This paper discusses a number of examples of real world QRA analysis from within the oil and gas industry as well as other industries, identifying how these have failed to approximate the actual risks. The paper then analyses the process and describes the types of information used in QRA. This is contrasted with the data that is not included in these analyses and how that has contributed to real world failures.
In order to understand risk, we may consider two routes. Qualitative information, which tells us about what risks exist and for which we can use expert knowledge to weigh the likelihood of (adverse) events occurring. The alternative is quantitative information, which looks at data sets of occurrences and from these defines the likelihood of occurrence of a specific event. QRA is a methodology that uses a systemic approach to the identification and evaluation of risks. It further uses mathematical modeling methods that estimate the risk and effects of hazardous events. It is also known as quantitative risk assessment.
The use of QRA is now widespread across a range of industries, including aviation, health care, rail, finance, and oil and gas.
The purpose of QRA is to establish a number that represents the likelihood of incidents and to undertake measures that mitigate risk to within an acceptable level. In a range of industries, we see what are presumed to be very unlikely events, based on the QRA reports, that, nevertheless, appear to happen with regularity. Major events, such as refinery explosions and rail fires, are designed to happen so rarely that a single instance should not be expected.

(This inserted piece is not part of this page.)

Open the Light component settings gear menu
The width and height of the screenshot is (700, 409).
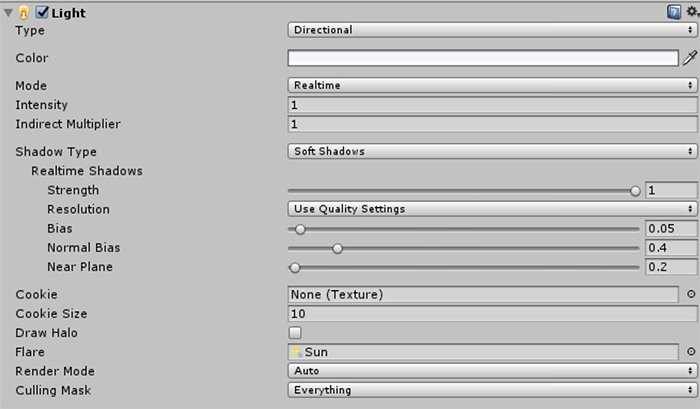click(x=690, y=12)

The risk acceptance criteria for transport of hazardous materials from the US Department of Transport show that a single fatality incident is considered an unacceptable risk if it has an expected frequency of 10−3 per year, with fatal accidents with 10 fatalities having an expected frequency of 10−4 per year and accidents with 1,000 fatalities having an expected frequency of 10−6 per year. Acceptable risk criteria for these outcomes start at 10−5, 10−6, and 10−8 respectively. Yet in 2002, 2004, and 2005, there were rail incidents involving the release of hazardous cargo that killed 1, 3, and 9 people, respectively, and, in 2023, a near fatal incident with chemical spill and fire that affected an Ohio town causing the residents to abandon their homes. Similarly, an international rail tunnel connecting the United Kingdom to France suffered a number of major fires in 1996, 2006, 2008, 2012, and 2015. This tunnel and its operations are subject to a QRA that should demonstrate that a fire is extremely unlikely. The evidence, however, demonstrates that this QRA does not reflect the actual magnitude of the risk.
In oil and gas, a similar pattern can be seen with the frequency with which refinery explosions and fires take place. Here, the expected rate of fires and explosions is around one incident per 10 years per refinery. This is orders of magnitude away from the intended level. Hyperbolically, it should be closer to once in the lifetime of the universe.
One example of this is the BP Texas City Refinery explosion on 23 March 2005 that resulted in the deaths of 15 people and 170 injuries. The shortcomings included the over-reliance in the QRA on historical data that did not reflect the unique conditions and actual operations at the refinery. The QRA underestimated the likelihood of organizational and human error deficiencies, which were significant contributors to the incident. The QRA used simplified assumptions that failed to capture the complexity of the refinery’s operations and the scale of catastrophic failure modes.